I’m a writer, photographer, and psychotherapist living North of Boston. I’ve been taking photographs since I was six and writing since about that time (though not professionally until I was in my early 20s). I came to psychotherapy after a transformative near-death experience shifted me toward art and healing. In addition to ‘Paths to Wholeness,’ the book I am promoting here, I am the author of two coloring books for adults that are based on a series of images I call Flower Mandalas, as well as a book about American folk music and three books about computer software.
What is the name of your latest book and what inspired it?
My latest book is ‘Paths to Wholeness: Fifty-Two Flower Mandalas.’ In it, I distilled the best of what I’ve learned on the two-decade quest since then, from my career as a psychotherapist, and in the many years I have been on the planet.
As a therapist, I accompany my clients on the sometimes smooth, sometimes rocky journeys of their own paths to wholeness. We form a bond, and I serve as both companion and guide. They trust me because they know, as the late Leonard Cohen put it, “I’ve been where you’re hanging, I think I can see where you’re pinned.” In this book, I hope to engender a similar sense of accompaniment. Many of the people who have most influenced me I encountered in the pages of their books or in exhibitions of their work, but as I took in their thoughts, ideas, experiences, and imaginings, my interactions with them felt like a personal relationship. Here you will find the outline of my own path to wholeness, the teachings that have guided me, and insights I’ve gained along the way. I offer them to you in the same spirit that authors and artists from the past have shared their teachings and experiences with me.

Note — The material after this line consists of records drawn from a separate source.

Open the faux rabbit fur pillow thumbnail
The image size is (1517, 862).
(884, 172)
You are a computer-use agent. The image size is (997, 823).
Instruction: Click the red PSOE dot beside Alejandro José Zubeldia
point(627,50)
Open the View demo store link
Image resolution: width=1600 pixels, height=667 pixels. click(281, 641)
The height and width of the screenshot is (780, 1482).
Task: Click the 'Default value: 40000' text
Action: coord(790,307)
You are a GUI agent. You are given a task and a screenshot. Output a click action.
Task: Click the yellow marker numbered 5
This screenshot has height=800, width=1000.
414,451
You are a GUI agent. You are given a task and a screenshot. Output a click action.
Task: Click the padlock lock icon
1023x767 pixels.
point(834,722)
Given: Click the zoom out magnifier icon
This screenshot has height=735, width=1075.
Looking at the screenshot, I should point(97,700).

Do you have any unusual writing habits?
Nothing unusual that I know of, no.
What authors, or books have influenced you?
I’ve been influenced by many, many people, but some that come immediately to mind are William Blake (‘The Marriage of Heaven and Hell’), James Agee and Walker Evans (‘Let Us Now Praise Famous Men’), Joseph Conrad (everything), Georgia O’Keeffe (‘One Hundred Flowers’), Harold Feinstein (‘One Hundred Flowers’), and Thich Nhat Hanh (‘Being Peace’), Peter Elbow (‘Freewriting’).
What are you working on now?
Learning how to be a self-publisher! And developing a community for whom I will create my next book, which may be about aging.
What is your best method or website when it comes to promoting your books?
I’m experimenting with Amazon Marketing Services ads and am partial to the methods Tim Grahl developed and recommended.
Do you have any advice for new authors?
Just the obvious: Keep going, follow your instincts, and pay attention to advice that feels right and file the rest for later consideration.
What is the best advice you have ever heard?
If you don’t blow your own horn, nobody else will.
If you don’t ask, (she) (he) (they) can’t say yes.
If something’s working, do more of it. If it’s not, do something else.
What are you reading now?
‘Stories of Your Live and Others’ by Ted Chiang (retitled ‘Arrival’ after the movie came out) and ‘The Heart of the Buddha’s Teaching’ by Thich Nhat Hanh.
What’s next for you as a writer?
I’m planning to reduce my therapy practice soon and start one new project (probably an image/essay book on aging) and combine two books I started but never completed into one.
If you were going to be stranded on a desert island and allowed to take 3 or 4 books with you what books would you bring?
My Kindle! Okay, that’s cheating. I suppose one of them really would be the complete works of Shakespeare. Another would be the best survival book I could find. A compilation of the Buddha’s teachings would be in the mix, and so would the most complete encyclopedia of medical issues and how to treat them available at the time.